### Records supplied
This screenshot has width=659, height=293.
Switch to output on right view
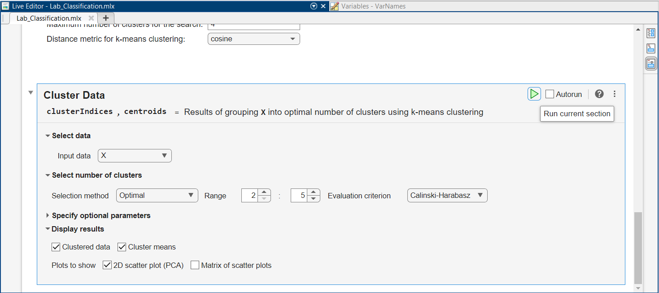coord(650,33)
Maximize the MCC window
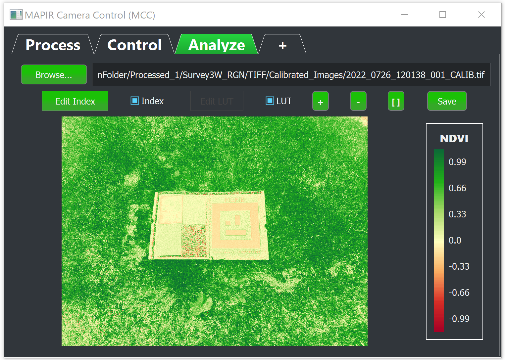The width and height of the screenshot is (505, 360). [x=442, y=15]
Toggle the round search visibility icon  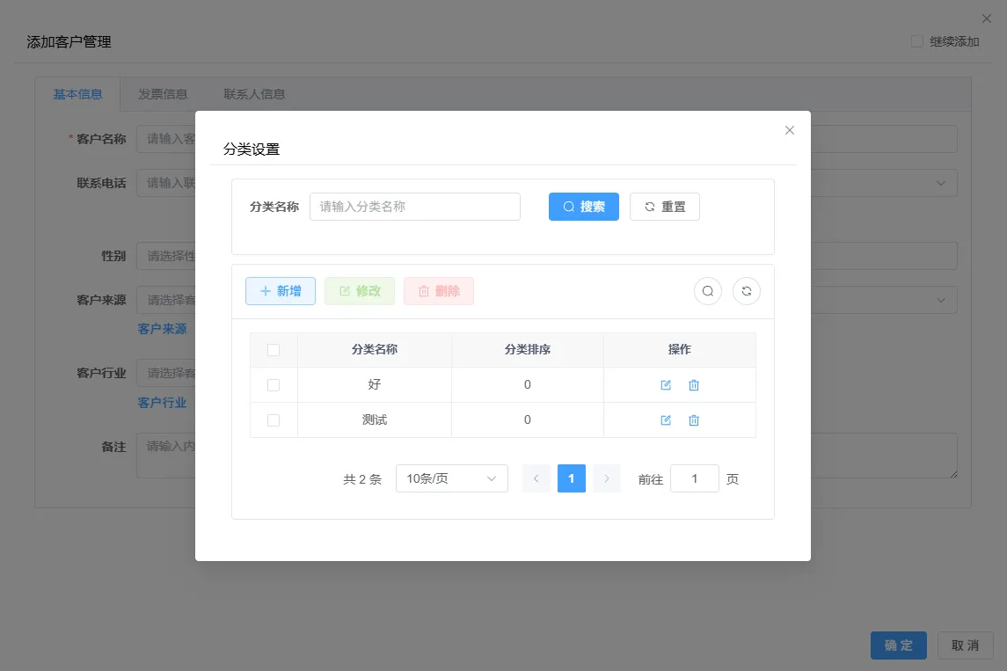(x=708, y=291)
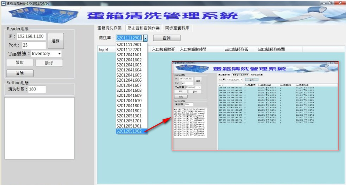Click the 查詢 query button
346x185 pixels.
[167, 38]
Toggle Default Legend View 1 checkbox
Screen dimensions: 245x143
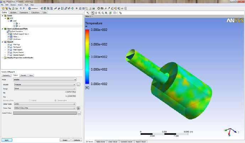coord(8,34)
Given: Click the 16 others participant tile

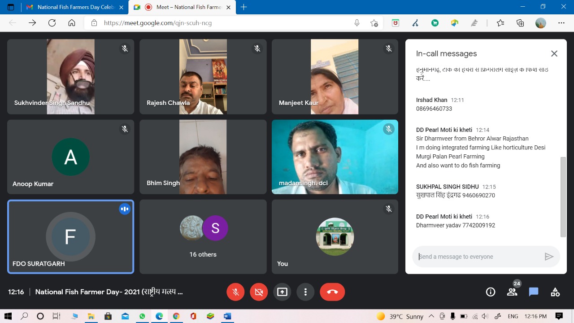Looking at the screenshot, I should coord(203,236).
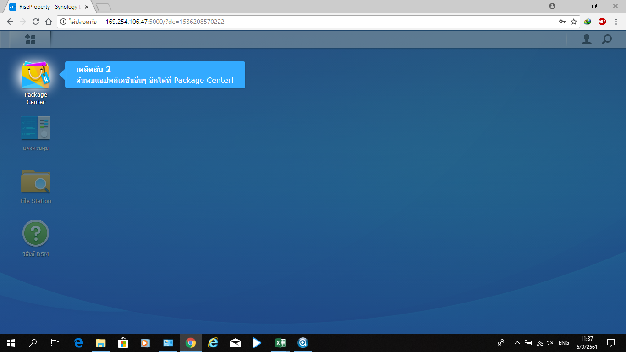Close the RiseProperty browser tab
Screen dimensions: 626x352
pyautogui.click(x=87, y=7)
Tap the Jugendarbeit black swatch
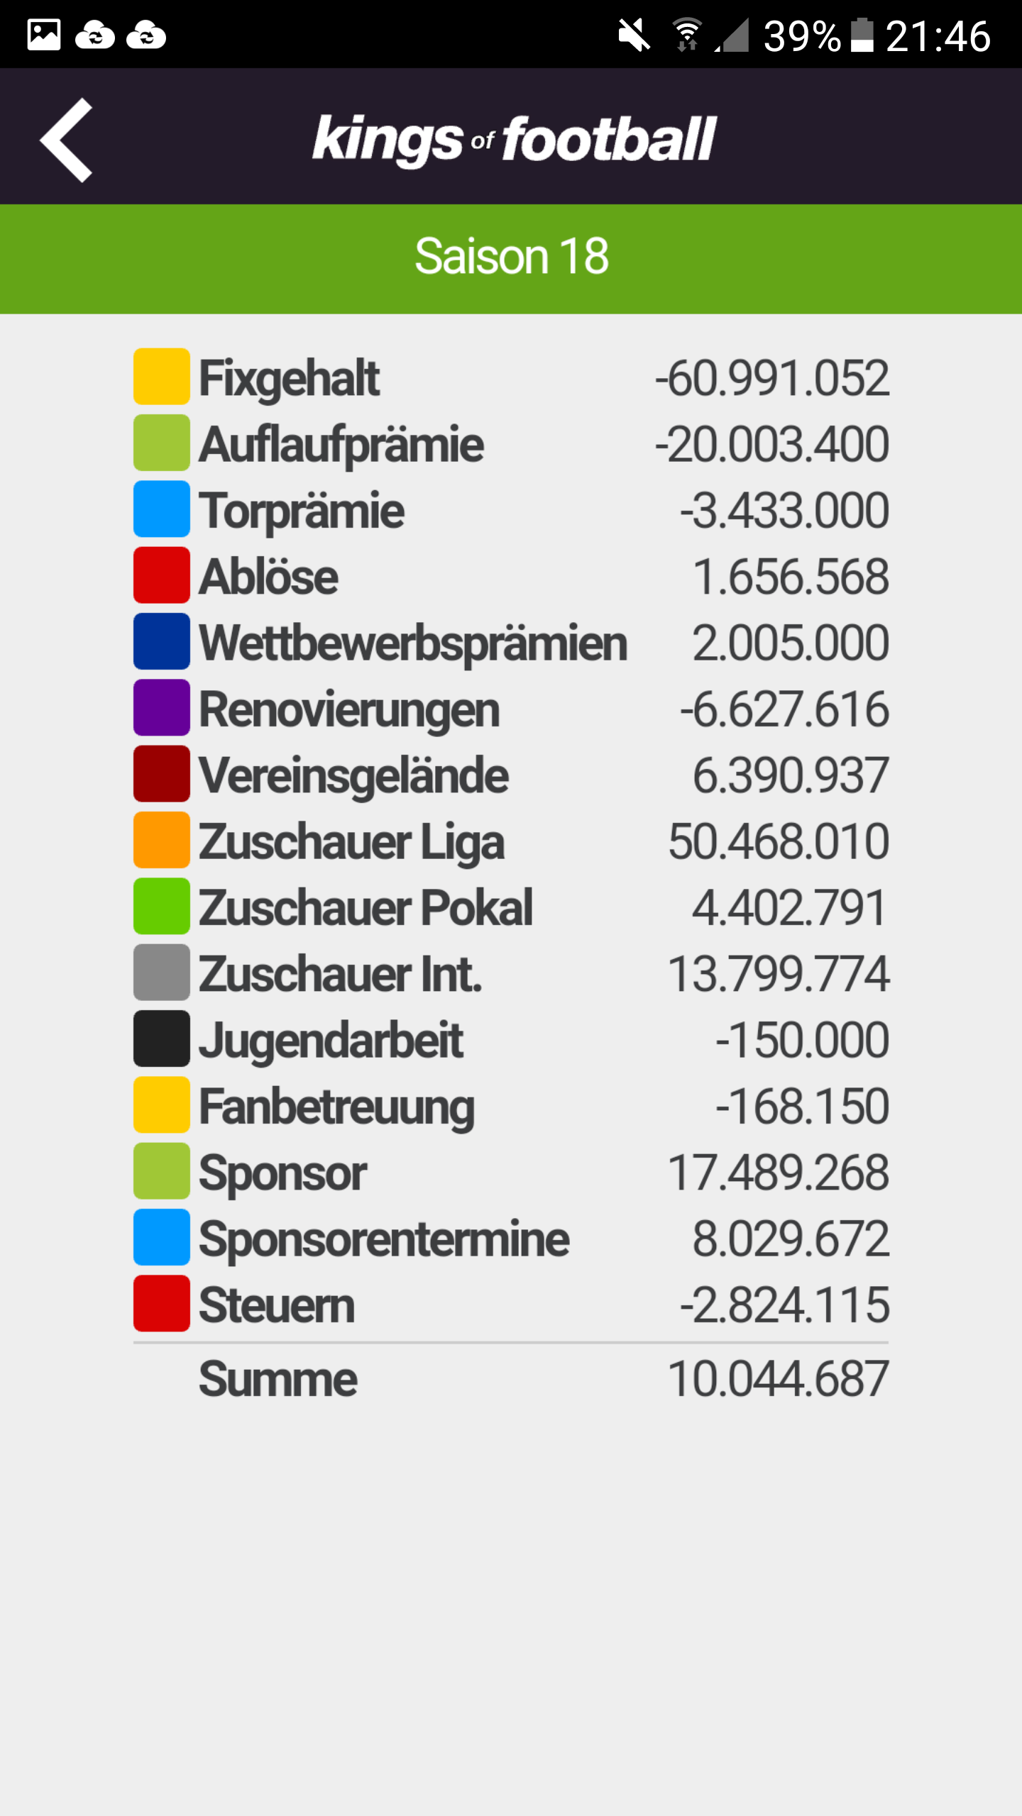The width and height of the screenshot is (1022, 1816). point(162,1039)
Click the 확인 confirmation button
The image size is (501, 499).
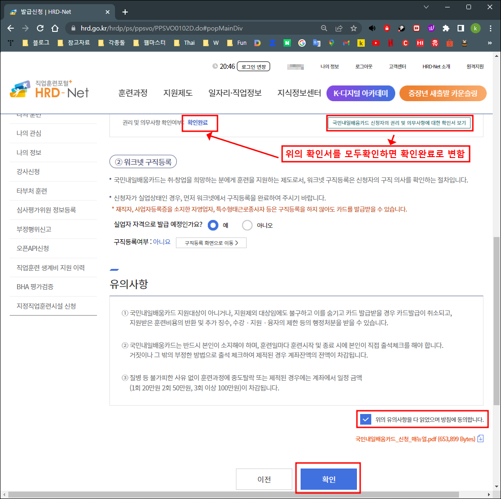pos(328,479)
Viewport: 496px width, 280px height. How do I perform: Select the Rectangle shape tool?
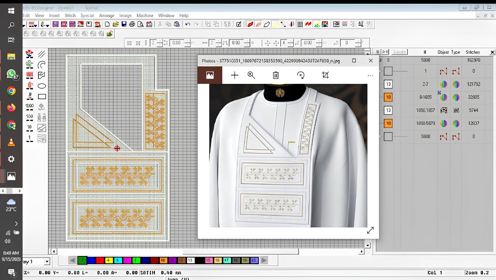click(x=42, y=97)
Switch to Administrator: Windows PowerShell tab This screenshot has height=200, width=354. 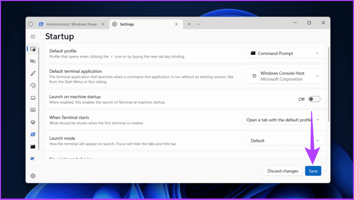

### Task
Please restate word for word each line from the one containing "Tap the Jugendarbeit black swatch" to the end of the data above, without the pictures.

### Exercise answer
Tap the Jugendarbeit black swatch
The width and height of the screenshot is (1022, 1816). point(162,1039)
Click the 확인 confirmation button
The image size is (501, 499).
pos(328,479)
Viewport: 496px width, 280px height. How do I perform: Select the Rectangle shape tool?
click(x=42, y=97)
Switch to Administrator: Windows PowerShell tab This screenshot has height=200, width=354. 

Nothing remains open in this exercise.